LAGOS, Nigeria — Nigeria soon will sell $1 billion in Eurobonds to finance a budget deficit as a recession grips the major African oil producer amid foreign currency shortages and double-digit inflation, officials said Friday.
The sale is part of government plans to borrow $5 billion from abroad for capital infrastructure projects to boost Africa’s largest economy.
Already some $3 billion has been secured in low-cost, long-term loans from the World Bank and the African Development Bank, the government announced this week, with the rest expected in bilateral loans from China and Japan.
Nigeria is suffering from low prices of oil, which provides 70 percent of government revenue.
President Muhammadu Buhari has said he will seek emergency economic powers to address the crisis.

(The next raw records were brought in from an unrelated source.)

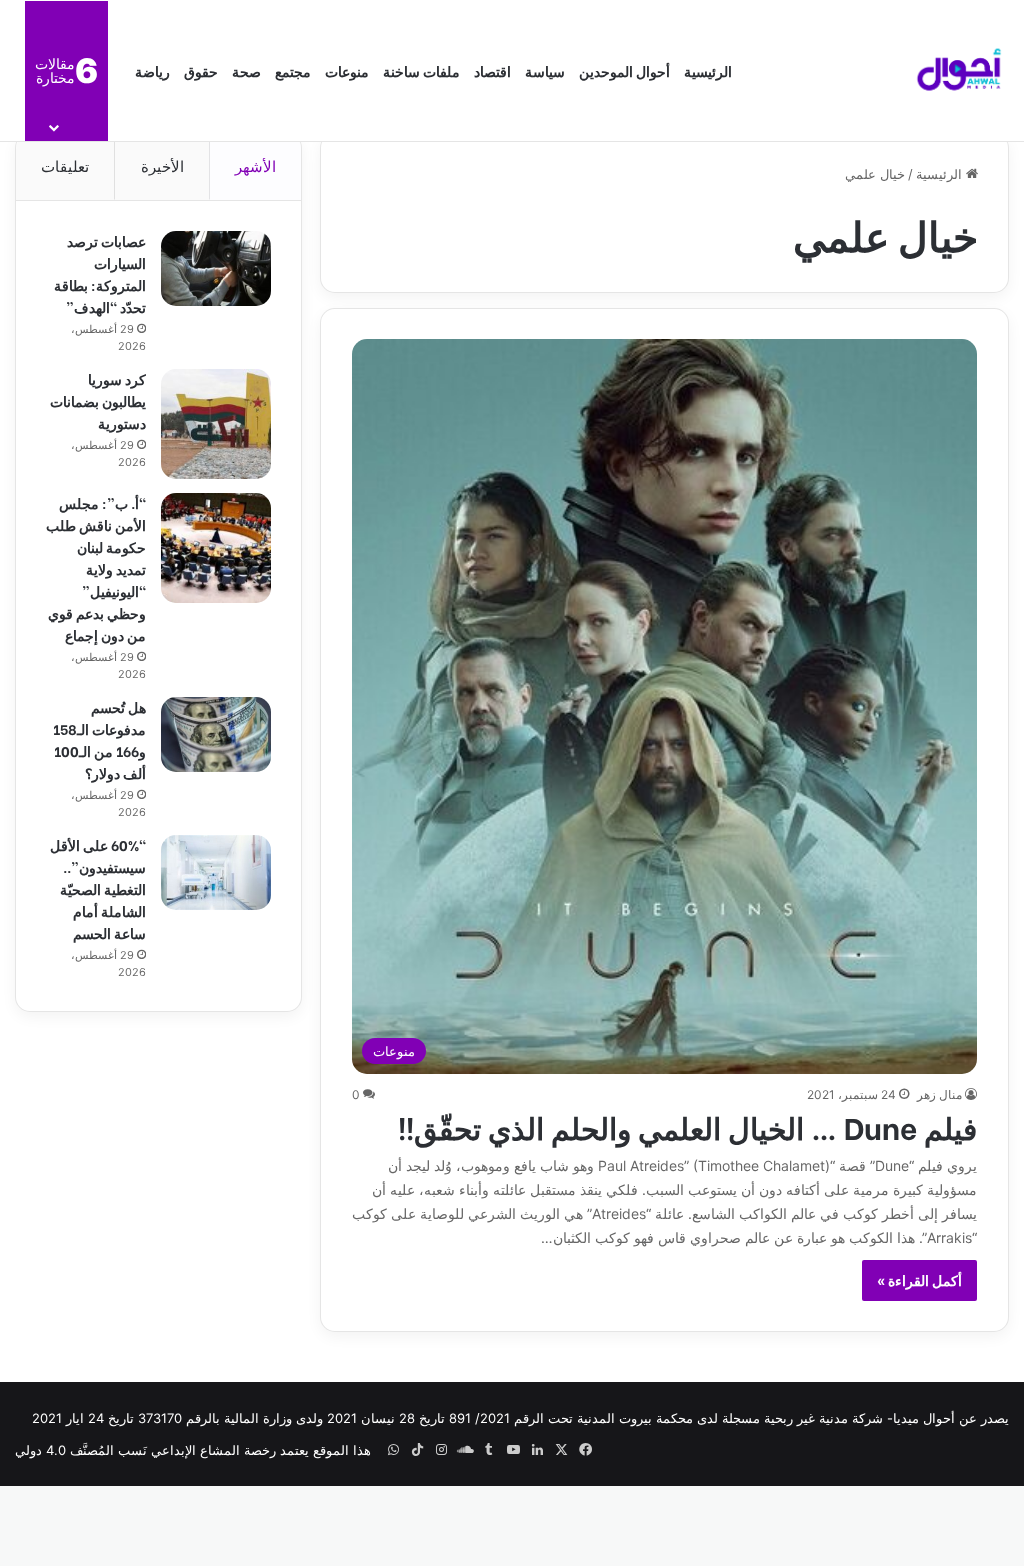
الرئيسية (708, 70)
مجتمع (293, 70)
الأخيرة (162, 166)
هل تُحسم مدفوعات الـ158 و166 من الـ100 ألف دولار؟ (99, 739)
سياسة (545, 70)
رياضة (152, 70)
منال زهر (939, 1094)
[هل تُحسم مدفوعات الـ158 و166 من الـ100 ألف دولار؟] (216, 734)
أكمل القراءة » (919, 1280)
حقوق (201, 70)
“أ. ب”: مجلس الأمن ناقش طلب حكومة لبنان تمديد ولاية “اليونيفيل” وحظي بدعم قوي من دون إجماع (96, 568)
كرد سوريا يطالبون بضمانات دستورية (98, 400)
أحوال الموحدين (624, 70)
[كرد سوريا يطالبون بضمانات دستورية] (216, 424)
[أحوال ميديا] (959, 71)
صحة (246, 70)
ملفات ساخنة (421, 70)
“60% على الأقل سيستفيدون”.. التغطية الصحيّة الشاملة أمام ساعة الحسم (98, 888)
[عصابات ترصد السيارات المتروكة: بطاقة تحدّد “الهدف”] (216, 268)
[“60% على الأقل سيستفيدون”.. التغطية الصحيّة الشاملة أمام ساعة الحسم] (216, 872)
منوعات (347, 70)
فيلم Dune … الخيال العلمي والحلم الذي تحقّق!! (687, 1126)
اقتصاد (492, 70)
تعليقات (65, 166)
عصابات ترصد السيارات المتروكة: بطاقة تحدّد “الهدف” (100, 273)
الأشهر (255, 166)
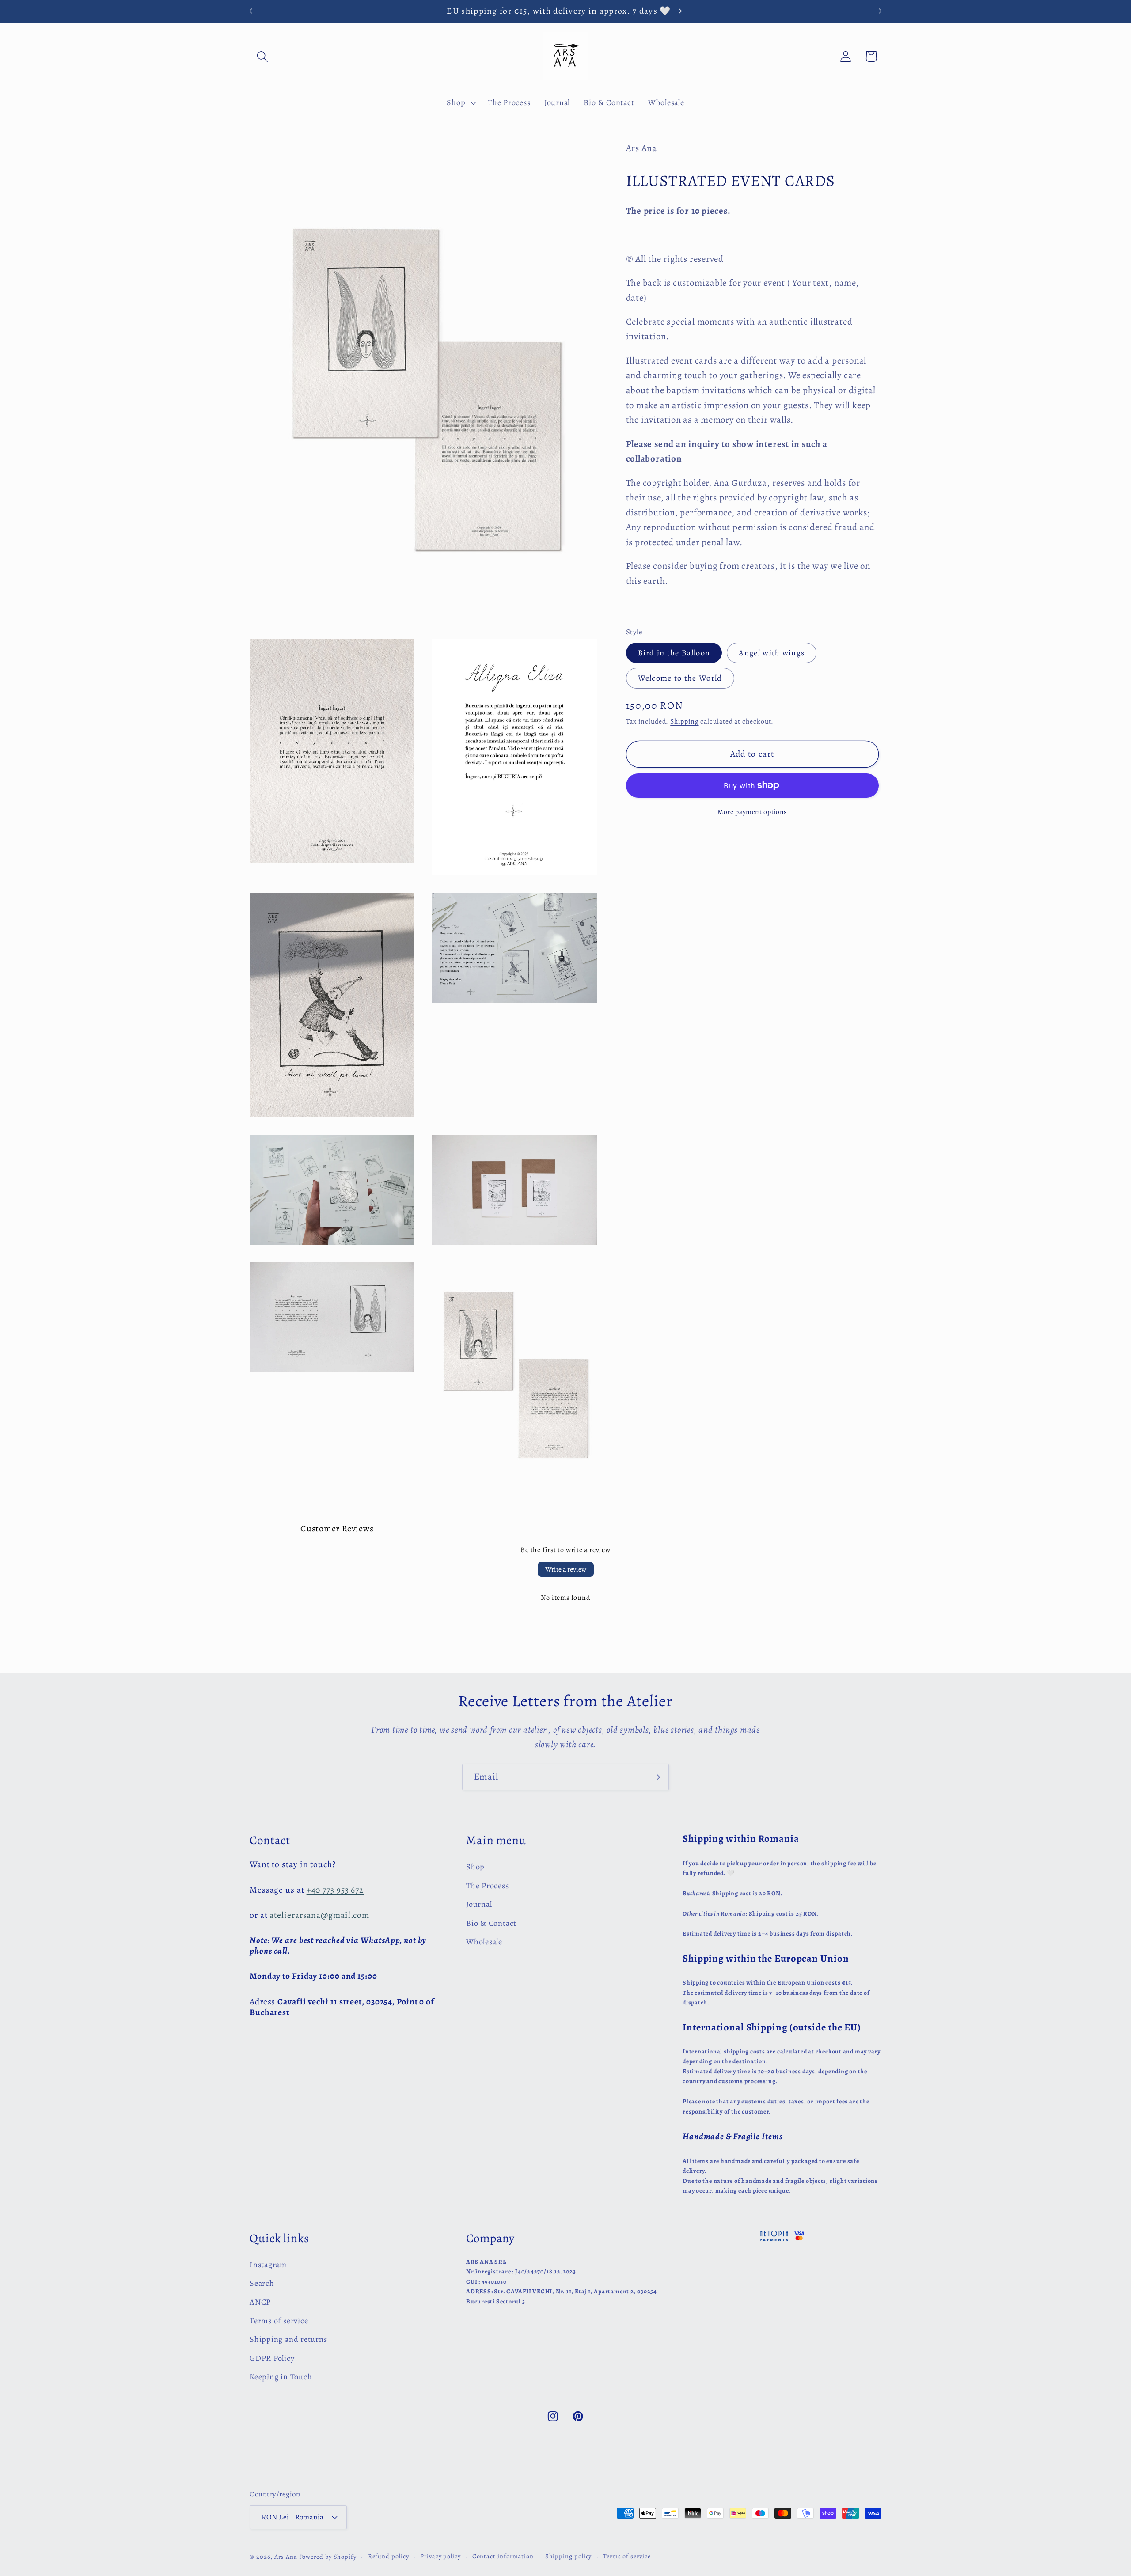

Year-on-year inflation reached 17.6 percent in August as food prices doubled. The Sahel Standard reported Friday that some in the northern city of Kaduna have resorted to hunting cats and lizards and harvesting wild leaves. People “are seriously feeling the pangs of an excruciating poverty,” it quoted community leader Hassan Ahmed Rufai as saying.
Nigeria is confronted by multiple challenges. Boko Haram’s Islamic insurgency in the northeast has created a famine by disrupting planting, with the United Nations saying 5 million people urgently need food aid.
Meanwhile, hundreds have been killed in central Nigeria in conflicts between Muslim nomadic herders and Christian farmers. And in the Niger Delta, oil production has been slashed by up to 1 million barrels a day because of attacks on facilities by militants demanding a bigger share of the wealth for residents.
Following months of repairs, about 540,000 barrels of oil a day should be ready for export shortly, Nigeria’s SBM Intelligence risk analysis said Friday, but it “could not come at a worse time” with prices stuck under $50 a barrel.